**Ejercicio escrito**. ¿Puedes transcribir íntegro, tal como aparece más abajo, el texto sobre los fantasmas de la hipermodernidad?

**Texto seleccionado**.
-----

Fantasmas de la hipermodernidad

¿Se acuerdan del proletariado? ¿De aquel fantasma nutrido de filosofía hegeliana? ¿De aquel ser ideológico que nunca existió, pero que al que se atribuía una conciencia que era necesario sin embargo desvelar? Y en cuyo nombre, o mejor dicho, con su supuesta acción se llevaron a cabo revoluciones sangrientas y se esclavizaron países enteros durante décadas? Aquel espectro, que de acuerdo con Marx recorría Europa el año de gracia revolucionaria de 1848 y que André Gorz despidió en 1980 en un libro subtitulado «más allá del socialismo», era el espíritu pentecostal de una nueva religión. Una religión que, como muchas otras, empezó siendo una secta antes de ampararse en el Estado y convertir la moral en preceptos, los preceptos en leyes y la legislación en un corsé indiferente o incluso contrario al imperativo fundado en la razón de las personas.

-----

**Sección de datos**.
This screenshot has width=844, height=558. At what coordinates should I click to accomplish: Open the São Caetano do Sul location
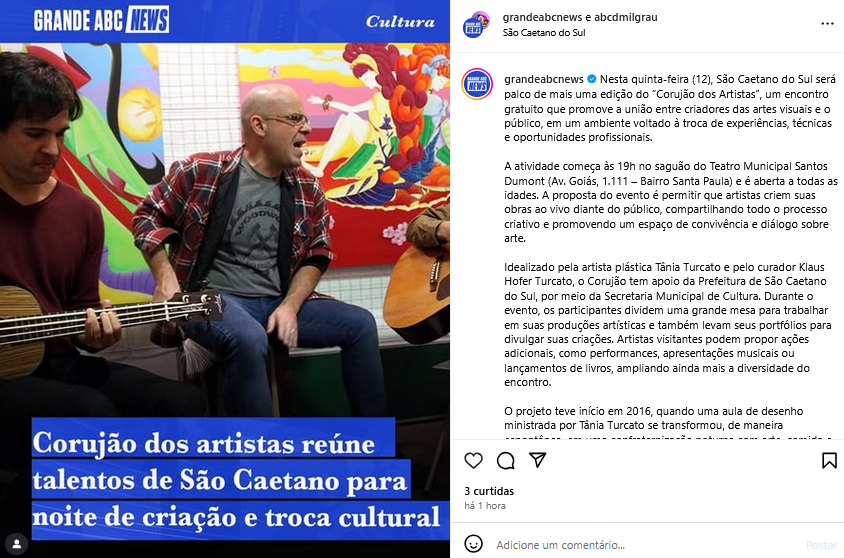544,33
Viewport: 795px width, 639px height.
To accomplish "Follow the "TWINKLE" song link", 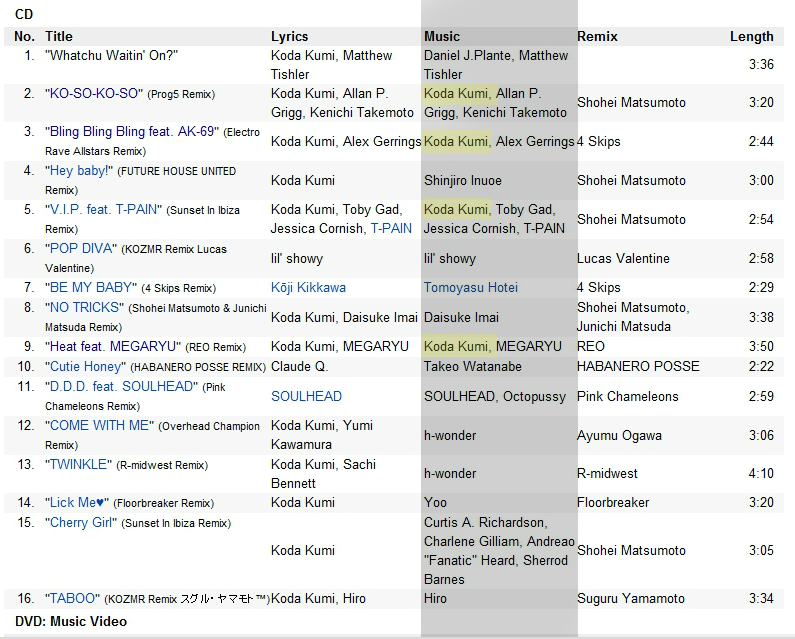I will [x=81, y=464].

-----

**Respuesta del ejercicio**.
Fantasmas de la hipermodernidad

¿Se acuerdan del proletariado? ¿De aquel fantasma nutrido de filosofía hegeliana? ¿De aquel ser ideológico que nunca existió, pero que al que se atribuía una conciencia que era necesario sin embargo desvelar? Y en cuyo nombre, o mejor dicho, con su supuesta acción se llevaron a cabo revoluciones sangrientas y se esclavizaron países enteros durante décadas? Aquel espectro, que de acuerdo con Marx recorría Europa el año de gracia revolucionaria de 1848 y que André Gorz despidió en 1980 en un libro subtitulado «más allá del socialismo», era el espíritu pentecostal de una nueva religión. Una religión que, como muchas otras, empezó siendo una secta antes de ampararse en el Estado y convertir la moral en preceptos, los preceptos en leyes y la legislación en un corsé indiferente o incluso contrario al imperativo fundado en la razón de las personas.